NASA satellite of the Explorer program

Explorer 46, (also Meteoroid Technology Satellite-A or MTS-A), was a NASA satellite launched as part of Explorer program.

== Mission ==
Explorer 46 was designed to provide data on the frequency and penetration energy of meteoroids and micrometeoroids in low Earth orbit. Explorer 46 consisted of a hexi-cylindrical bus covered with solar cells. Meteoroid impacts were detected and measured using bumper panels that extended after launch and gave the satellite a windmill-like appearance. The central hub of the satellite carried the velocity and impact experiments. When the bumper targets were extended from the satellite, it had an overall width of 701.50 cm. Twenty meteoroid impacts were recorded by the bumper panels through December 1972. A set of capacitor detectors recorded over two thousand micrometeoroid hits over the same period.

== Instruments ==
- Multi-sheet bumper, 701.50 cm across, its detectors filled with gas, to register and telemeter loss of pressure;
- 12 box-shaped velocity detectors at various locations along the spacecraft;
- Impact flux detectors, with 64 detectors to assess the population of very small particles.

== Launch ==
Explorer 46 was launched on 13 August 1972, at 15:10 UTC, from Wallops Flight Facility (WFF), with a Scout D-1 Launch vehicle.

== Experiments ==
=== Meteoroid Penetration ===
The objective of this experiment was to measure the meteoroid penetration rates of a bumper-protected target. Penetrations were measured, using 12 2-mil stainless-steel pressure cells located behind 1-mil stainless-steel bumpers. These 12 cells were mounted on 4 bumper panels which extended out from the cylindrical spacecraft body. Due to a malfunction, only two of the four bumper panels deployed.

=== Meteoroid Penetration Sensors ===
This experiment measured meteoroid impacts using a thin film capacitor. Due to a spacecraft malfunction, this experiment had to be turned off two weeks after launch, but it had already recorded 2000 micrometeoroid impacts by that time. It was reactivated in August 1974.

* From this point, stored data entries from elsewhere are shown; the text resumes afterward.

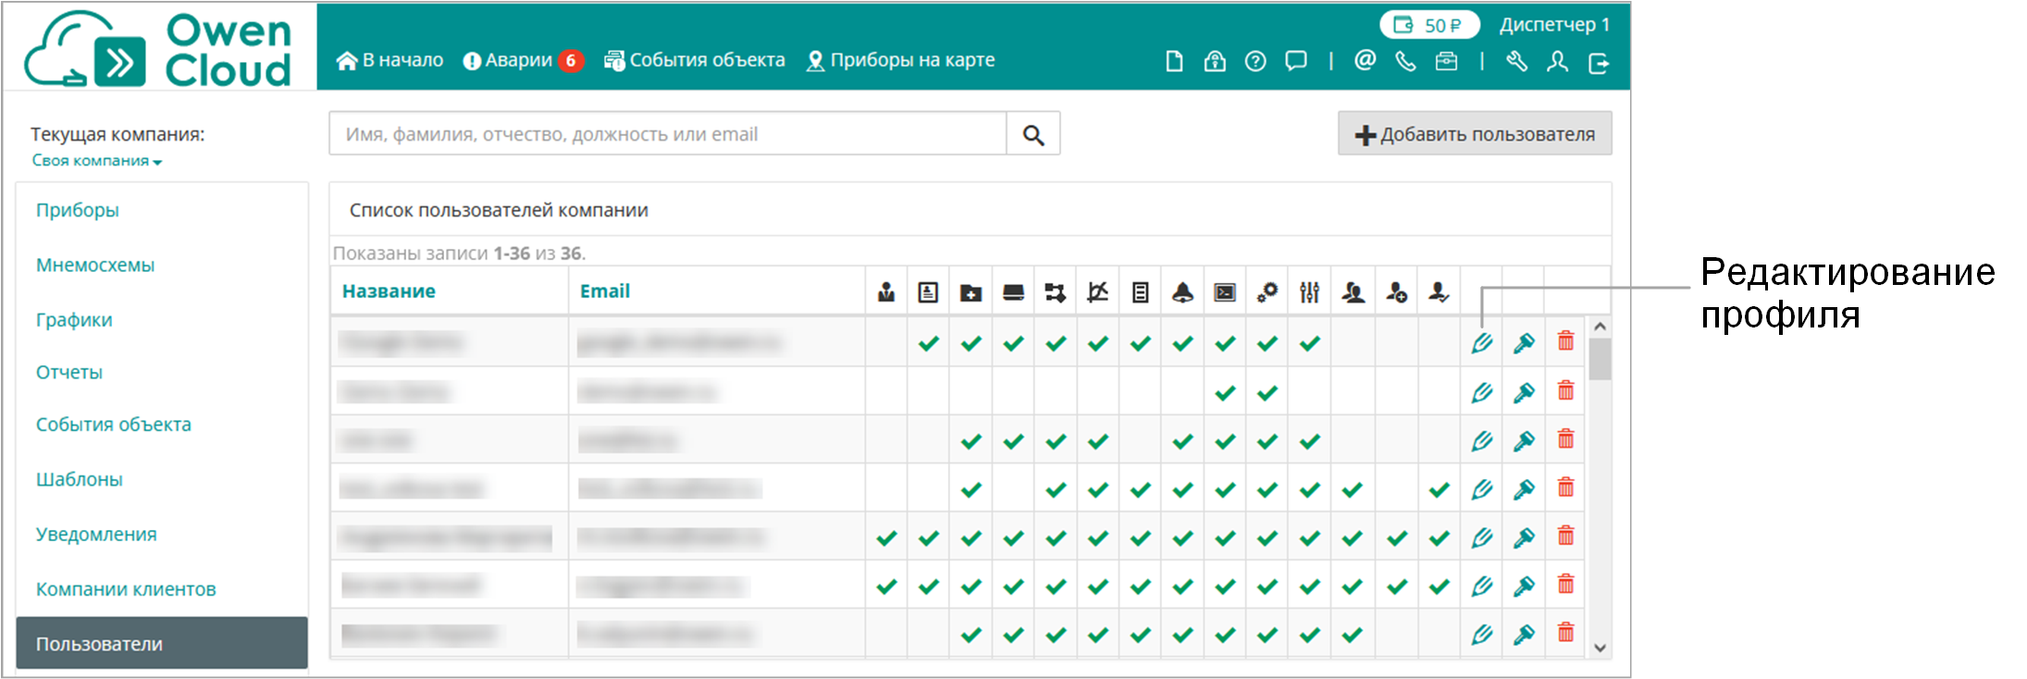Click 'Добавить пользователя' button
The width and height of the screenshot is (2027, 679).
pos(1475,134)
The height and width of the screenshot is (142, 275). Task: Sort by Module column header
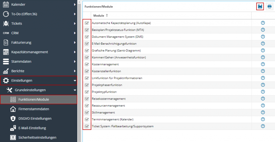[99, 16]
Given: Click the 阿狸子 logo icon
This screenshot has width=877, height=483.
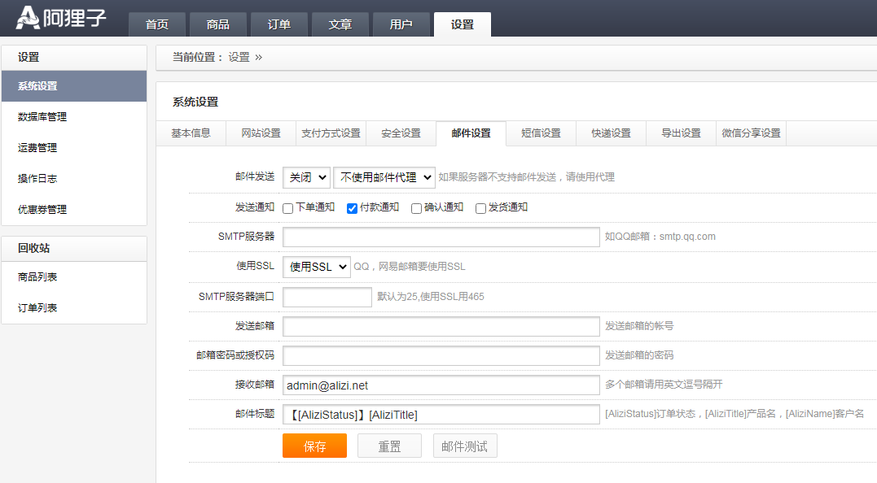Looking at the screenshot, I should [x=28, y=17].
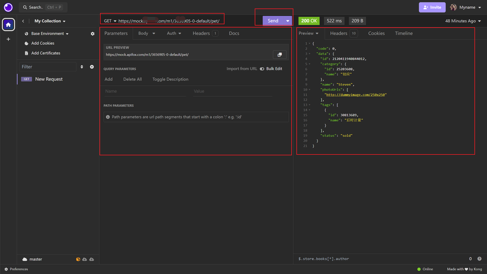Image resolution: width=487 pixels, height=274 pixels.
Task: Open the Send button arrow dropdown
Action: tap(288, 21)
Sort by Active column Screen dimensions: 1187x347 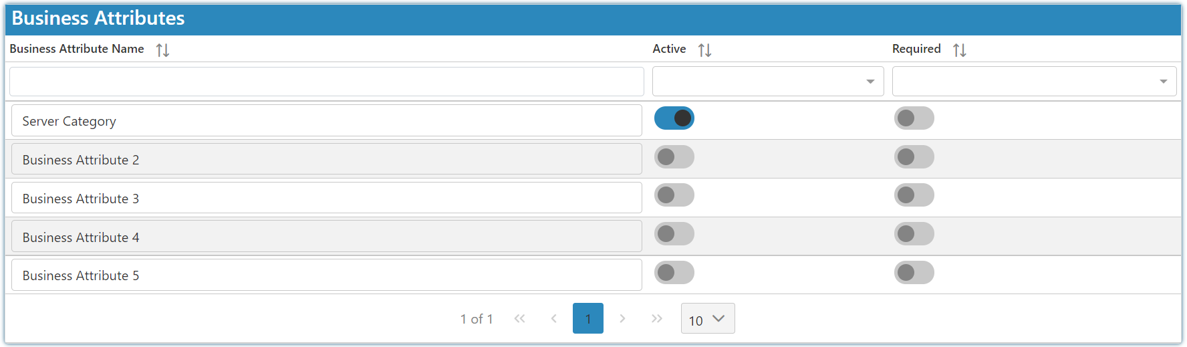tap(704, 50)
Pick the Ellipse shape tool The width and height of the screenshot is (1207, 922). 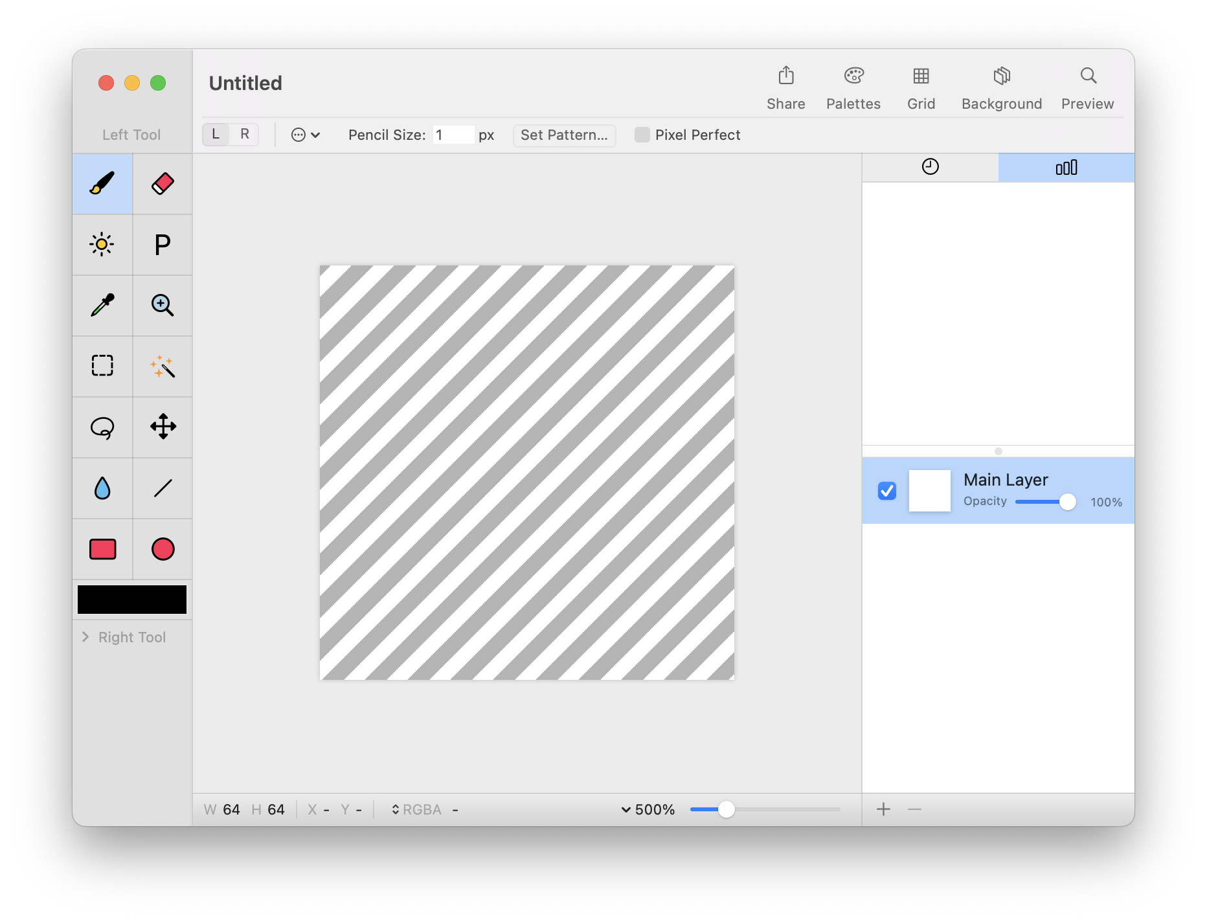coord(163,549)
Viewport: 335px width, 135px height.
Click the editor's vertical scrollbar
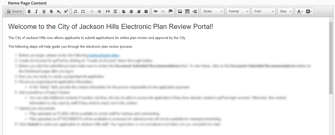[331, 58]

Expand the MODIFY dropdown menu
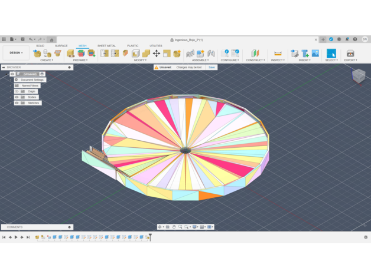pyautogui.click(x=140, y=60)
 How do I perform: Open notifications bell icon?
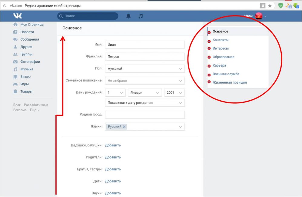[128, 16]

=== Meteoroid Velocity Sensors ===
This experiment measured the velocity of impacting micrometeoroids, using two thin-film capacitors and measuring the time-of-flight between them. Due to difficulties with the spacecraft, this experiment had to be turned off two weeks after launch, but it was turned on again for 1 week in August 1974.

== Atmospheric entry ==
Explorer 46 reentered in the atmosphere on 2 November 1979.